Di seguito, e quasi a braccio, vado snocciolando qualche residuo ricordo sparso di alcune delle osterie veneziane che ho visitato. “All’antica Adelaide” ( CANNAREGIO – Calle Racchetta, 3728 ) era in passato un ritrovo per sacerdoti a cui era riservata una saletta - Ricordo che vi si mesceva dell’ottimo tocai ( 700 lire al bicchiere ) ; ottimi e abbondanti cicchetti “Al Bomba” ( CANNAREGIO – Calle de l’oca, 4297) - Quando ci sono andato la prima volta il poeta Aldo Palazzeschi abitava in una via adiacente, “Calle Morta” ; è forse la più bella di tutte “Alla Frasca” ( CANNAREGIO – Corte della Carità, 5176 ) - Ha più di cent’anni e troneggia in una corte magica; “Da Codroma” ha 200 anni di vita ( DORSODURO – Fondamenta Briati, 2540 ) e si poteva giocare a carte - Cosa che faceva anche Emile Zola di passaggio a Venezia; la più antica di tutte è la cantina “Do Mori” ( S.POLO – Rialto, 429 ) - Attiva sin dal 1460 ( di più antico c’è qualcosa tra Bologna e Ferrara ) , adesso è un moderno ed elegante ricettacolo di vini, cicchetti e molta gente chic - Locale tra i più turistici nel senso deteriore del termine, è bello senz’anima e spicca per assenza di venezianità; irresistibile la finestra “da mescita” sul campo di “Vini da Pinto” (S.POLO – Campo de le Becherie, 367) – Vi passano quotidianamente innumerevoli “ombre” tra il fitto andirivieni di turisti; “Ae do Spade” (S.POLO – Calle de le do Spade, 860) non si sfugge al racconto di quella che fu la frequentazione di Casanova nella metà del Settecento.

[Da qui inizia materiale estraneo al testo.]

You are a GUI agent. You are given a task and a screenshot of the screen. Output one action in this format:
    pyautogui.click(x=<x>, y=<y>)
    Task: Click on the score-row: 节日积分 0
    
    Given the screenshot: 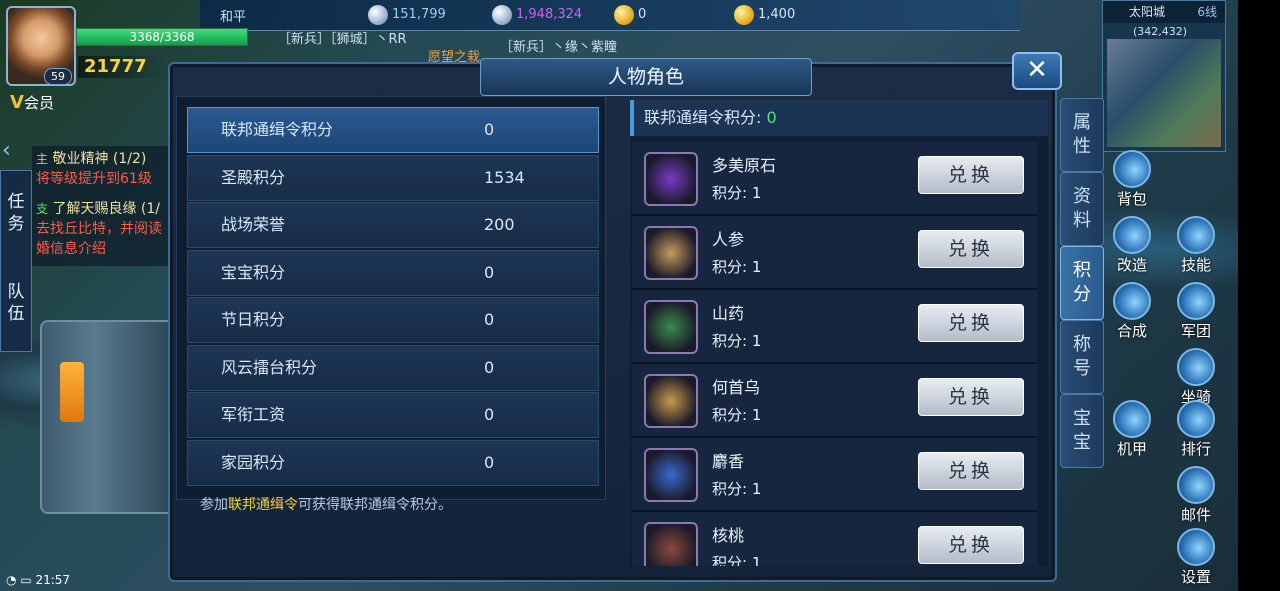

Per ultima citerei l’Osteria –trattoria “Da Romano Ai Cacciatori” a Mazzorbo : è possibile ormeggiare la barca all’ingresso e vi ho mangiato le migliori tagliatelle al sugo di anatra selvatica della mia vita.
Bere a Venezia è una cosa seria. In una delle sue innumerevoli osterie si può ancora incontrare il “genius loci”. E’ tale e tanta l’offerta da risultare di difficile discernimento. Ancora una volta serve un istinto che guarda al cuore e alla tradizione.